* Text shown:
□ □ □

Daigo ‘The Beast’ Umehara is a 39-year-old Japanese gamer who specialises in 2D arcade fighting games. He has won six Evolution Championship Series and $175,659.82 in prize money so far. Daigo Umehara is one of the most famous Street Fighter players across the globe, considered the best player globally. Daigo is also currently the holder of a world record for being “the most successful player in major tournaments of Street Fighter” in the Guinness World Records. Daigo’s recent win at the Street Fighter V tournament has traction in the media, but his age has caught the most attention. 

Being 39 and winning a championship might seem impressive, but winning at street fighting games for someone of Daigo’s calibre isn’t all that unexpected. Daigo has been in the fighting-gaming scene for 20 years. 

Daigo was endearingly referred to in the Japanese media as “the god of 2D fighting games” before singing on a sponsorship deal with Mad Catz. This American company produces entertainment products marketed under Mad Catz, Game Shark, and TRITTON. His love for fighting games grew since he was a mere ten-year-old boy, with his first two games being Street Fighter 2 and Fatal Fury: King of Fighters. Through challenging other players in Street Fighter 2 (Champion Edition), Daigo discovered his preference for competing with other players. 

Daigo’s recent win in the latest Capcom Cup East Asia has brought him more spotlight in the media. In the match, Daigo competed with several talented Street Fighter V players, including the revered Street Fighter legend Hajime ‘ Tokido’ Taniguchi and Korean Hyung-suk ‘Verloren’ Gong. Daigo beat them both in his journey to the Capcom Cup qualifying match and did not suffer a single loss, until his last opponent, Keita’ Fuudo’ Ai, fought his way to a second set in the grand finals. Ultimately, The Beast won an incredibly intense competition with some of the best FGC pros in Asia. 

The focus on Daigo’s win was distracted by his age, with a lot of fixation on him being 39 years old, yet winning a Street Fighter tournament in 2020. For someone of Daigo’s calibre, however his win shouldn’t be much of a shock but more so something to expect of him. His earliest tournament win was during the 1997 Vampire Savior event hosted by Japanese video game magazine Gamest. Daigo’s successive wins included Super Street Fighter 2 Turbo, Street Fighter 3: 3rd Strike, Street Fighter Alpha 3, Capcom vs SNK 2, Guilty Gear XX, Street Fighter IV, and the most recent Street Fighter V

Coming in second next to Justin Wong in the Evolution Championship Series titles; he has won six EVO championships with his legendary performances in the biggest tournaments globally. More impressively, Daigo cinched two victories at Super Battle Opera, which is now defunct but once highly regarded as the most prestigious fighting game competition in the world at its inception.

□ □ □

* Data shown:
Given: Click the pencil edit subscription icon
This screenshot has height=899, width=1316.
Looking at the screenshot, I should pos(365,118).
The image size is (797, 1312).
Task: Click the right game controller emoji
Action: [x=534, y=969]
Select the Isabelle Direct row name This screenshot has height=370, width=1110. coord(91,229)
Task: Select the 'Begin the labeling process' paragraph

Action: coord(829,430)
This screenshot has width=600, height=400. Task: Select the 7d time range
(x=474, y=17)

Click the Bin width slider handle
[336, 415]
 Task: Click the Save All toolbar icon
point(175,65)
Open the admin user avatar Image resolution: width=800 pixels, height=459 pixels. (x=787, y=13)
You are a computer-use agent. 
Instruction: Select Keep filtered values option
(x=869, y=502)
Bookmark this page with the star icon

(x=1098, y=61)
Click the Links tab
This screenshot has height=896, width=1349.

□ □ □

* Task details: Can you reproduce the part of the Daigo Umehara profile that begins at the words "Coming in second" and stops after "at its inception."? The rows are separate material with no connection to the Daigo Umehara profile.

* Exercise answer:
Coming in second next to Justin Wong in the Evolution Championship Series titles; he has won six EVO championships with his legendary performances in the biggest tournaments globally. More impressively, Daigo cinched two victories at Super Battle Opera, which is now defunct but once highly regarded as the most prestigious fighting game competition in the world at its inception.